-- Start Records provided --
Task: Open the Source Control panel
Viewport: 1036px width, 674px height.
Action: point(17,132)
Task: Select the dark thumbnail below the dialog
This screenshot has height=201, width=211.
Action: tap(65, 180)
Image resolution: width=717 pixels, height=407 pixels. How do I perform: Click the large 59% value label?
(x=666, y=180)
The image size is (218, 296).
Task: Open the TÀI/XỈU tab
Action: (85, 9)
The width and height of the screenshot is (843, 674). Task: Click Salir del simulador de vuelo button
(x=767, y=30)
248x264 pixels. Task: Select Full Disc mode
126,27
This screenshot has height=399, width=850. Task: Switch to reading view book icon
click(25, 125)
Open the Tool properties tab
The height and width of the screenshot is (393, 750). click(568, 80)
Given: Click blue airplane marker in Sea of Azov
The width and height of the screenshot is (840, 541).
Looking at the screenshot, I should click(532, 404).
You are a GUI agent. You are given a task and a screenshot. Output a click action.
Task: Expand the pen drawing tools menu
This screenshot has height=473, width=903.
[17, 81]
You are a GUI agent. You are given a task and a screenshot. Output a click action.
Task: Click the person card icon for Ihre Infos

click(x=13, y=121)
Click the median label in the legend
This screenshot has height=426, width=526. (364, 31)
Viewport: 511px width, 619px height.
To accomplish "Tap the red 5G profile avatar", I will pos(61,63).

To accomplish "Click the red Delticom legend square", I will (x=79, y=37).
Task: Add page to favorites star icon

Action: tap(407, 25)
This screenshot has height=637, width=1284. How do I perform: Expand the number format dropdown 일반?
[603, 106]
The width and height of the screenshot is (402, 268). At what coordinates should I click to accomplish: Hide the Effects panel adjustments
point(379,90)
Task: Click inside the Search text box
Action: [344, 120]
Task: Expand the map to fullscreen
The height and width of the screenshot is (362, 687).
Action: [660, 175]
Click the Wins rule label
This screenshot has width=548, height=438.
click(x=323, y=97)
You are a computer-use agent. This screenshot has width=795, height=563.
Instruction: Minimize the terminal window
-- End Records provided --
- [The task]
Update the records above by changing every "Viewport" to "Display", and write out all the lines again with everything else left as it is.

- [Solution for this exercise]
Task: Open the Source Control panel
Display: 1036px width, 674px height.
Action: point(17,132)
Task: Select the dark thumbnail below the dialog
This screenshot has height=201, width=211.
Action: tap(65, 180)
Image resolution: width=717 pixels, height=407 pixels. How do I perform: Click the large 59% value label?
(x=666, y=180)
The image size is (218, 296).
Task: Open the TÀI/XỈU tab
Action: (85, 9)
The width and height of the screenshot is (843, 674). Task: Click Salir del simulador de vuelo button
(x=767, y=30)
248x264 pixels. Task: Select Full Disc mode
126,27
This screenshot has height=399, width=850. Task: Switch to reading view book icon
click(25, 125)
Open the Tool properties tab
The height and width of the screenshot is (393, 750). click(568, 80)
Given: Click blue airplane marker in Sea of Azov
The width and height of the screenshot is (840, 541).
Looking at the screenshot, I should click(532, 404).
You are a GUI agent. You are given a task and a screenshot. Output a click action.
Task: Expand the pen drawing tools menu
This screenshot has height=473, width=903.
[17, 81]
You are a GUI agent. You are given a task and a screenshot. Output a click action.
Task: Click the person card icon for Ihre Infos

click(x=13, y=121)
Click the median label in the legend
This screenshot has height=426, width=526. (364, 31)
Display: 511px width, 619px height.
To accomplish "Tap the red 5G profile avatar", I will pos(61,63).

To accomplish "Click the red Delticom legend square", I will (x=79, y=37).
Task: Add page to favorites star icon

Action: tap(407, 25)
This screenshot has height=637, width=1284. How do I perform: Expand the number format dropdown 일반?
[603, 106]
The width and height of the screenshot is (402, 268). At what coordinates should I click to accomplish: Hide the Effects panel adjustments
point(379,90)
Task: Click inside the Search text box
Action: [344, 120]
Task: Expand the map to fullscreen
The height and width of the screenshot is (362, 687).
Action: [660, 175]
Click the Wins rule label
This screenshot has width=548, height=438.
click(x=323, y=97)
You are a computer-use agent. This screenshot has width=795, height=563.
Instruction: Minimize the terminal window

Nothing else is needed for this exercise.